PROVIDED PASSAGE.
This classic recipe for baked lasagna is the ultimate comfort food.

Course: Main Course
Cuisine: Emilia-Romagna, Italian, Northern Italy
Keyword: authentic Italian pasta recipe, baked pasta recipe, Bolognese, lasagna, lasagne al forno, pasta bake
Servings: 6
Author: Jacqueline De Bono
For bolognese
  • 3 tbsp extra virgin olive oil
  • 1 onion peeled and finely chopped
  • 2 carrots washed and finely chopped
  • 2 celery stalks washed and finely chopped
  • 300 g minced beef (10oz)
  • 300 g minced pork (10oz)
  • 100 ml white or red wine ( I used white) (3.5floz)
  • 200 ml fresh whole milk (6floz)
  • 200 ml beef or chicken stock (6floz)
  • 400 g fresh tomatoes or tomato passata (I like to use half and half) (14oz)
  • salt to taste
  • pepper to taste
For the béchamel (white sauce)
  • 100 g all purpose flour (3.5oz) sifted
  • 100 g butter (3.5oz)
  • 1 lt fresh milk (33floz)
  • 1 pinch salt
  • 1/2 tsp grated nutmeg
For the finished dish
  • 500g lasagne sheets (1.1lbs)
  • 90 g Parmesan cheese (3oz) grated
Make the bolognese (this takes 2-3 hours)
  1. Fry the vegetables in a little olive oil until they soften. (Some Italian chefs insist that the meat and vegetables be fried separately as they require different levels of heat)

  2. In a separate pan fry the minced meat in heated olive oil over a medium heat until it begins to brown and then add the vegetables. (you can also cook the meat with the veg)

  3. Add the wine and continue stirring. When the alcohol has evaporated, add the tomatoes and/or passata and the stock.

  4. Lower the heat and leave to simmer partially covered for at least 1.5 hours, stirring occasionally. 

  5. Add salt and pepper to taste.

  6. Add the milk, stir and continue to let the sauce simmer for another 30 minutes.

SUPPLIED INFORMATION.
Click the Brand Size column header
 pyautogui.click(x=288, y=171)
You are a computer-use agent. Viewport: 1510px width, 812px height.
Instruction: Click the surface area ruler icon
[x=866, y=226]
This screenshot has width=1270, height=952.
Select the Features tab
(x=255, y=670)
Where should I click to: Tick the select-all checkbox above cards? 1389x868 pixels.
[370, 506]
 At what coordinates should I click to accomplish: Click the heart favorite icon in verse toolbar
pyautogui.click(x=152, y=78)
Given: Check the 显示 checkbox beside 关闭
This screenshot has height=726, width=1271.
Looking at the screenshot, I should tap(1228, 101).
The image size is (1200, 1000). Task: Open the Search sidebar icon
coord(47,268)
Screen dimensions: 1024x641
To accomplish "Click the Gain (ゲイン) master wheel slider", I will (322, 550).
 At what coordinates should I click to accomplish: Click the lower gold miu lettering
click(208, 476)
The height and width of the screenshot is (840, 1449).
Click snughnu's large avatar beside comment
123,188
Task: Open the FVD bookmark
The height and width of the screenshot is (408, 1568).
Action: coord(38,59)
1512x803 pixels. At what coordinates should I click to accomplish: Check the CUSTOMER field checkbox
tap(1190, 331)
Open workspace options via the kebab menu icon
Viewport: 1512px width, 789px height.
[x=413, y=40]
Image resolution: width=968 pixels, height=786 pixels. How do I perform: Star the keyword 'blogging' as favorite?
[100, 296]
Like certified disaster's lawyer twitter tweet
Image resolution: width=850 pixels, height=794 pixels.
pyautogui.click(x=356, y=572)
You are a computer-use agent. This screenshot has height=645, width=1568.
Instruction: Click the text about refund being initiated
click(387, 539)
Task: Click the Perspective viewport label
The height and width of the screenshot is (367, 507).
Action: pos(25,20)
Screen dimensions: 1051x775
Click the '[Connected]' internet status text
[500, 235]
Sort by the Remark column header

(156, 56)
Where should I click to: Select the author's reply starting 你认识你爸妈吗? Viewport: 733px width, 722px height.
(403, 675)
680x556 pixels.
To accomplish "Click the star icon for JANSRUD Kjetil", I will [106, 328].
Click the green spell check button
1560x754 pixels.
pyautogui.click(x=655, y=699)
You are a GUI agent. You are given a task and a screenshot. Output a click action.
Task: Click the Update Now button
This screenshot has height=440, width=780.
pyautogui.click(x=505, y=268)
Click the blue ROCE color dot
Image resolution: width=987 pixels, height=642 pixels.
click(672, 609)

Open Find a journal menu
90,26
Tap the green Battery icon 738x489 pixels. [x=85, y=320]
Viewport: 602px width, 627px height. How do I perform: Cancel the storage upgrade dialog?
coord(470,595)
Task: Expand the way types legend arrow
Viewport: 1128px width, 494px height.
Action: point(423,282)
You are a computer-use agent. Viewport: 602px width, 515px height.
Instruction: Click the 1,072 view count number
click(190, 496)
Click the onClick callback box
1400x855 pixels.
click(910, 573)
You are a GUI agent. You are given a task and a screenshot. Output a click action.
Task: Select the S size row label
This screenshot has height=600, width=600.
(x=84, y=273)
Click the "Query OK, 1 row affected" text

GIVEN PROBLEM. In the lasagna recipe, how much longer does the bolognese simmer after the milk is added?

ANSWER. Another 30 minutes.